My guys get paid 1/2 their normal rate for travel in a company vehicle.


----------



## Mike Finley (Apr 28, 2004)

RadRemod said:


> I was wondering how you guys take care of your employees for travel time? I just scored a small commercial TI job about an hour away. This is going to really help offset my poor summer income:thumbup: In the past for jobs I would just tell the employees that I would cover travel one way at their normal wages($10-25/hr), even if they rode shotgun with me. However, this has only been for small jobs lasting up to 2 weeks or so. This one could keep us busy for a couple months. Now I'm not trying to be cheap but fair to my employees and and client. If I keep my current way to cover travel it will amount to a couple thousand by the end of the job. I'm very happy just with the job in this market and don't want to rock the boat too much. What do you guys do?


You pay them as long as they are under your control.

If they go directly from their home to the jobsite in the morning, you start controlling them when they arrive. Same leaving. If they leave the jobsite and go home, the t**ty bar or whatever, they are done. 

If they meet at the shop or stop along the way to pick up supplies,then you are controlling them and need to pay from when that control starts.

That's the legal side, however you want to go beyond that is up to you. I've seen nice bosses pay as above but hand out some gas cards or have the guys stop at the gas station on Friday to gas everybody up... etc...


----------



## Rodd (May 13, 2010)

I wish I could travel in time, that would be awesome.


----------



## Heritage (Mar 20, 2007)

Basically all of my work is within a 30 minute radius. When I go over that and take a job (though it's rare) say an hour away each way, I'll build the additional time into the price and pay the guys from that.


----------



## RadRemod (Oct 29, 2009)

Mike Finley said:


> You pay them as long as they are under your control.
> 
> If they go directly from their home to the jobsite in the morning, you start controlling them when they arrive. Same leaving. If they leave the jobsite and go home, the t**ty bar or whatever, they are done.
> 
> ...


 
Thats what I was wondering. I most of the time will have me meet me at the jobsite. However I will be having one of them meet me at my house in the early am, then pickup another one at HD, to carpool up to the jobsite. I'm paying for gas obvoiusly and just supplying a ride up. I understand if they had to go to my nonexistant shop and drive my nonexistant company van to the job but I'm a couple man show at best.
Still not sure what to do maybe I'll talk to them on the ride up tomorrow....Maybe only pay one way and something like $13/hr for it.


----------



## Cole82 (Nov 22, 2008)

RadRemod said:


> Thats what I was wondering. I most of the time will have me meet me at the jobsite. However I will be having one of them meet me at my house in the early am, then pickup another one at HD, to carpool up to the jobsite. I'm paying for gas obvoiusly and just supplying a ride up. I understand if they had to go to my nonexistant shop and drive my nonexistant company van to the job but I'm a couple man show at best.
> Still not sure what to do maybe I'll talk to them on the ride up tomorrow....Maybe only pay one way and something like $13/hr for it.

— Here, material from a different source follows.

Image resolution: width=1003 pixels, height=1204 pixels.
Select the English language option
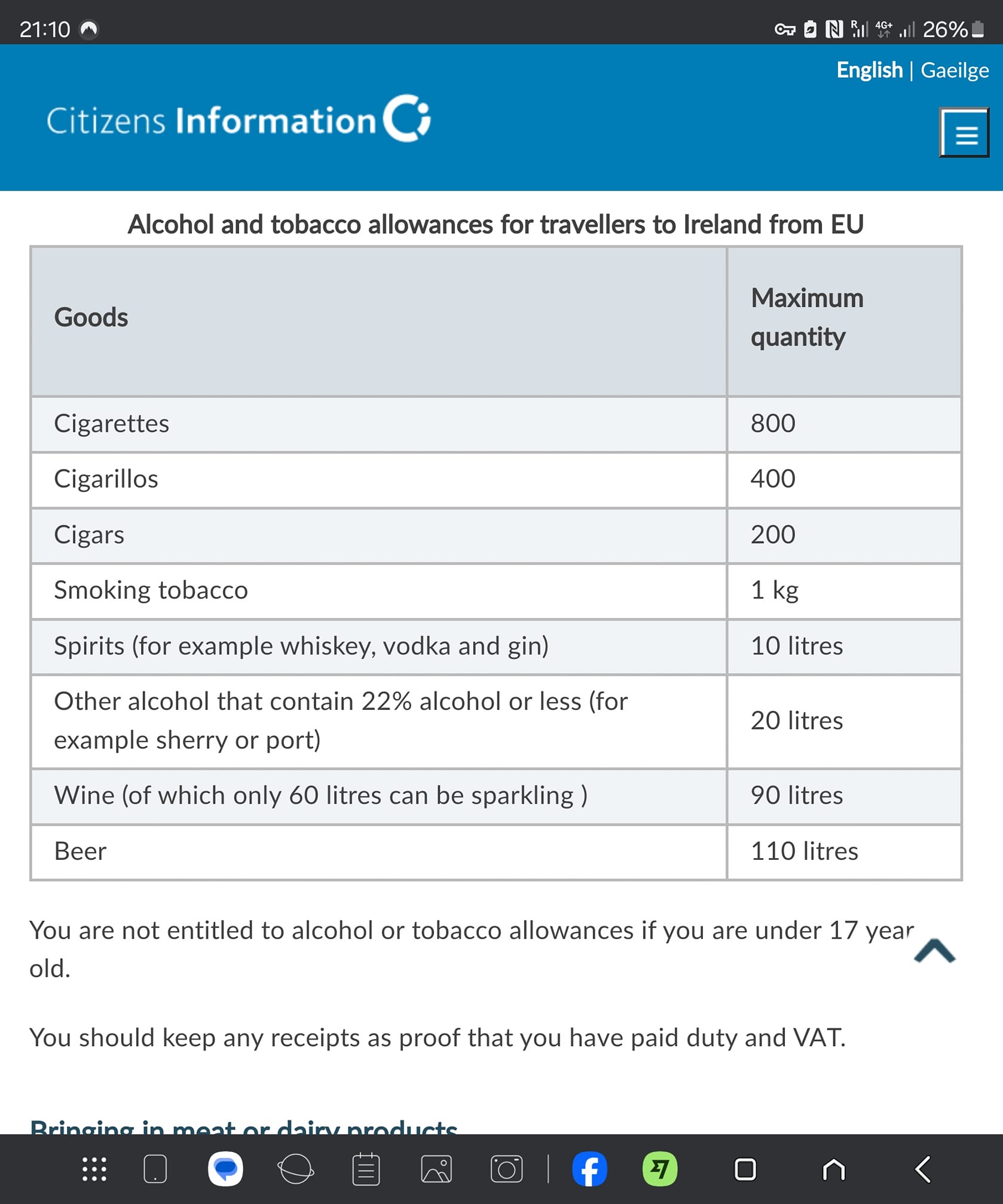point(869,71)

I would pay them one way at there normal hourly rate. I pay both ways because we meet at my place and take my vehicles. Never liked the idea of the guys takeing the trucks home. 

Cole


----------



## pdmig (Nov 21, 2010)

I charge one way travel. When I start the truck I am on the clock. I like the idea of pay one way. It gets odd when one goes from the shop and the other from HD. I worked on a project near my house and it ended up the other carpenter got an extra 1/2 hour per day due to travel. But that is one way travel. When we work near his house, I get more time. Time is money.


----------



## katoman (Apr 26, 2009)

Ditto, I pay one way travel at their hourly rate. 

NOTE - I am charging the client the same. Mostly time and material work.

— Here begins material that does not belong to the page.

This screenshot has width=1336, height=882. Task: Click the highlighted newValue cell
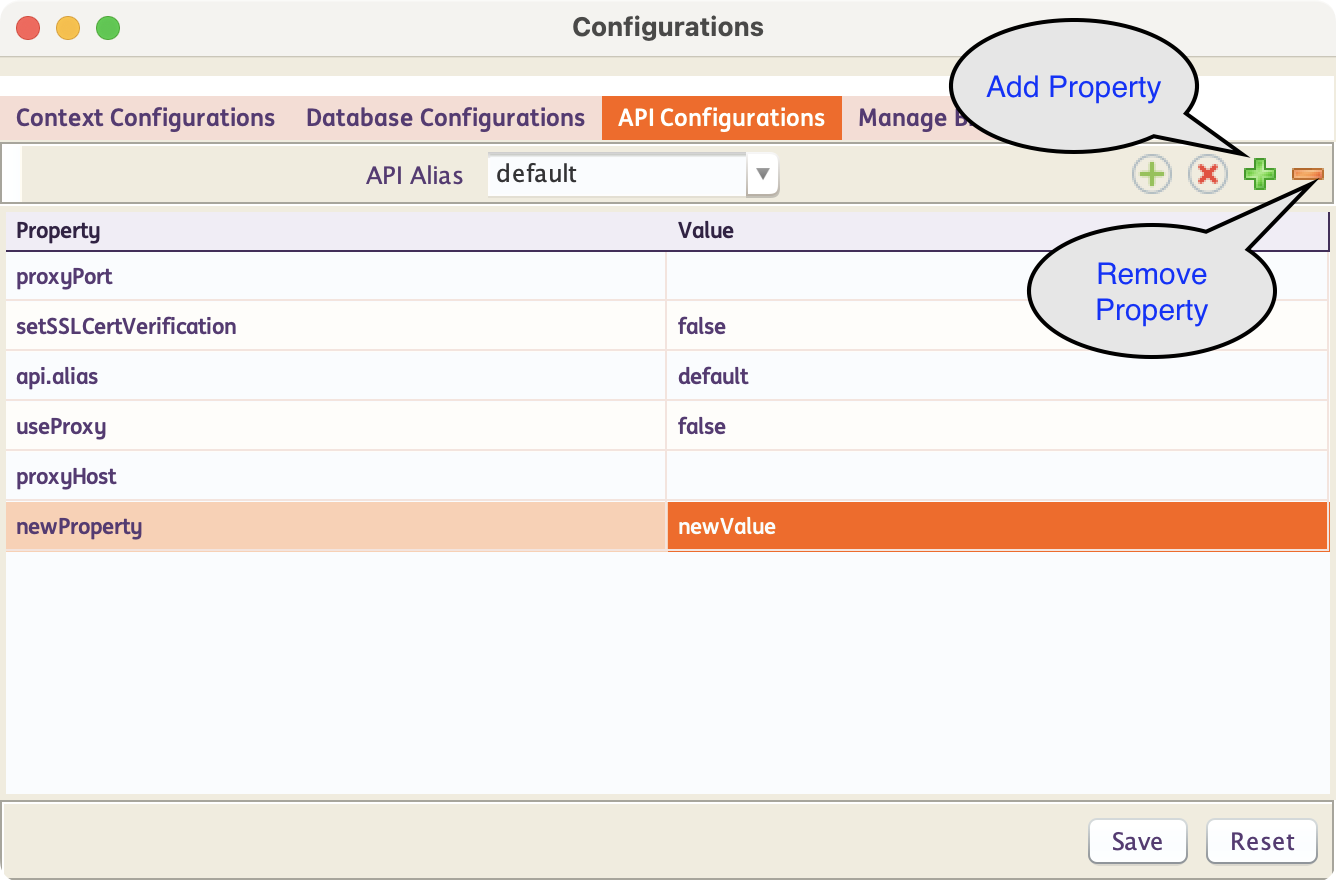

If I was on fixed price then I would include this cost in my labour cost.

Last big job it was 2 hours to the site. Not much fun, but you gotta do what you gotta do. 

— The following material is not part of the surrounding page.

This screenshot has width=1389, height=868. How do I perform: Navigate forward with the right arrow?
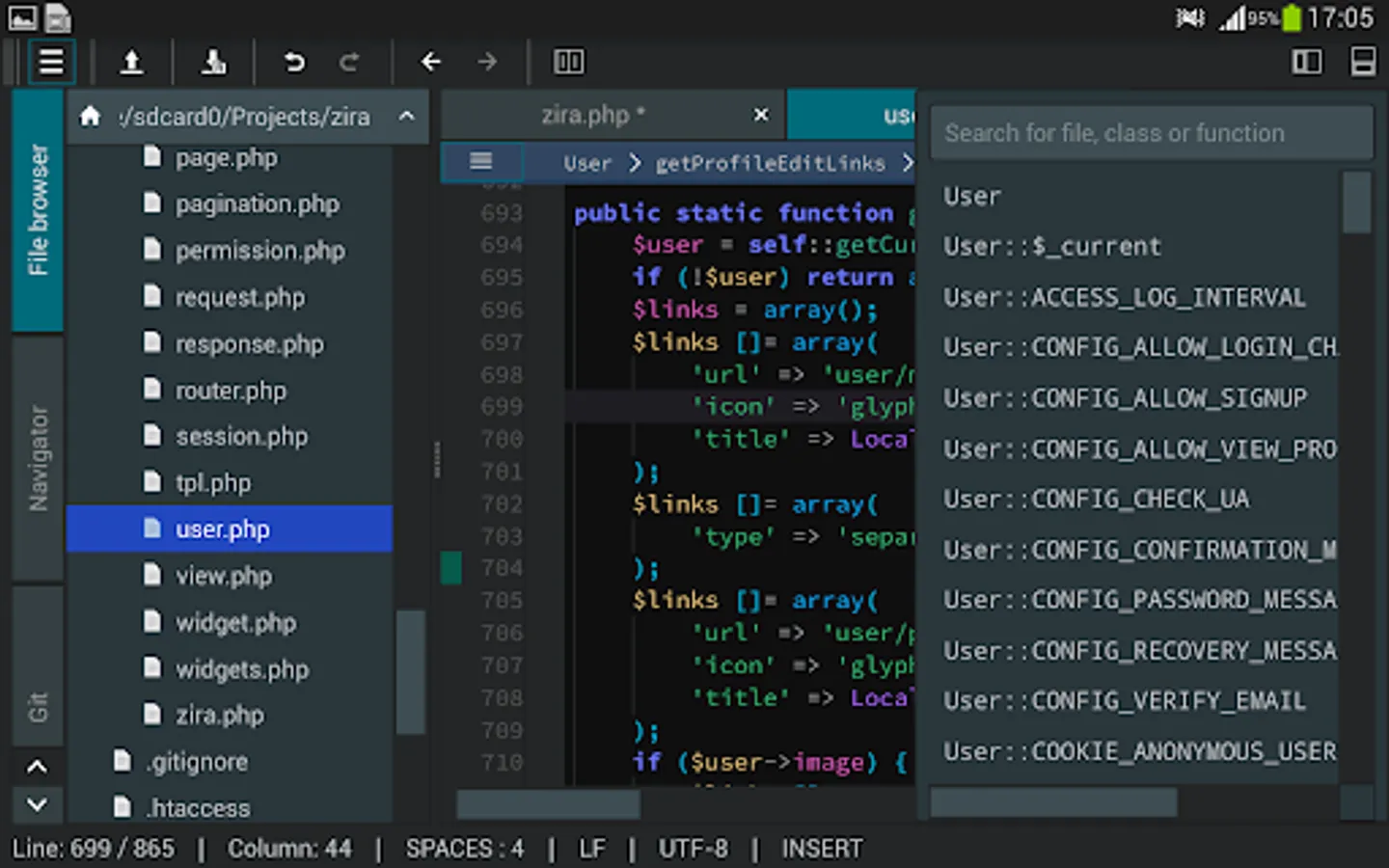click(487, 63)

All it's really doing is paying for your gas.


----------



## RadRemod (Oct 29, 2009)

Thanks for all the replies!!:thumbup: I think I will continue with my normal 1 way pay for travel. That seems to be the norm if they arent meeting at the shop and driving company company rigs. No harm in hoping someone had a cheaper suggestion is there :whistling


----------



## Rob PA (Aug 30, 2010)

if im on a t/m job then its from the time that i am "on the job" or any helpers are..which means if they are getting supplies or had to go get unexpected stuff or waiting on the HO to catch her cat in the house so we can work..whatever the case might be

i waited today for 45 mins for a storm door?? no my fault..not the customers fault either.. BUT it wasnt my door and by the time the customer gets materials and we take them back it would be more money


----------



## ASInsulation (Aug 25, 2010)

best way i've ever dealt with this is a salary by the day based pay...sometimes 5 hours, sometimes 12, same rate...but this is with a couple good, reliable, honest, and hardworking guys, which can be hard to find, so i make sure that this works out in their favor and also easier for me in the end...


----------



## LB Fisher (Nov 27, 2010)

We pay for the drive to the job from the shop. On jobs that are a ways out, we'll typically work 4 10's. Saves a few bucks and guys don't mind the long weekend.


----------



## AJAX (Sep 12, 2009)

I guess I'm not in the norm here. Nor have I ever been paid for travel when working for other contractors. something I'll have to think about.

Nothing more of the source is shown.